Saved data entries
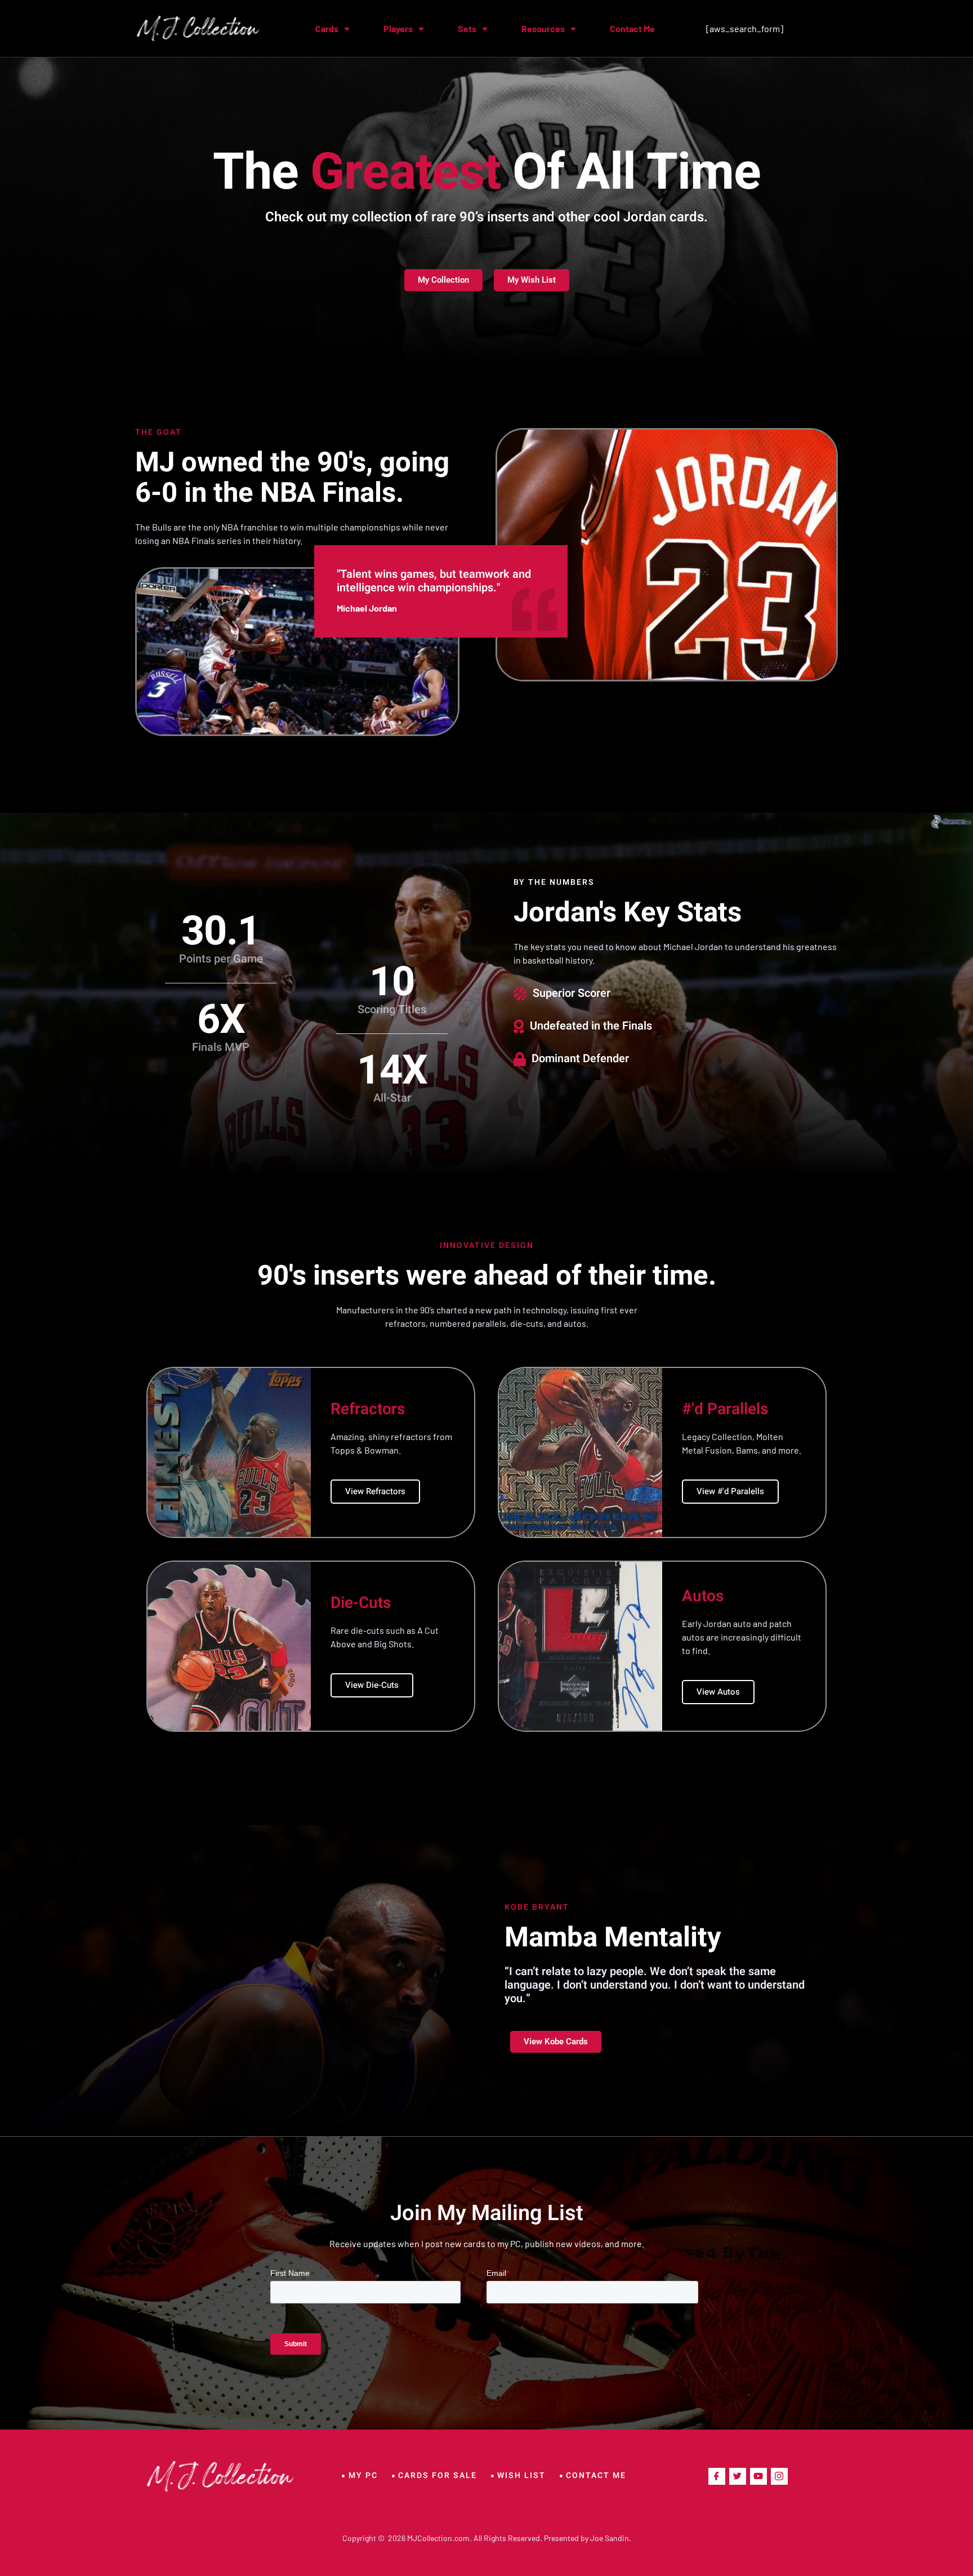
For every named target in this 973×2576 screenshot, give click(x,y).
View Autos (718, 1692)
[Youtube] (758, 2476)
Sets (467, 28)
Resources (543, 28)
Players (398, 28)
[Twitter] (737, 2476)
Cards (326, 28)
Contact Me (632, 28)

### TASK BRIEF
Output all the entries exactly, minus any pictures.

### ANSWER SECTION
For every named target in this 973×2576 screenshot, give click(x,y).
View Autos (718, 1692)
[Youtube] (758, 2476)
Sets (467, 28)
Resources (543, 28)
Players (398, 28)
[Twitter] (737, 2476)
Cards (326, 28)
Contact Me (632, 28)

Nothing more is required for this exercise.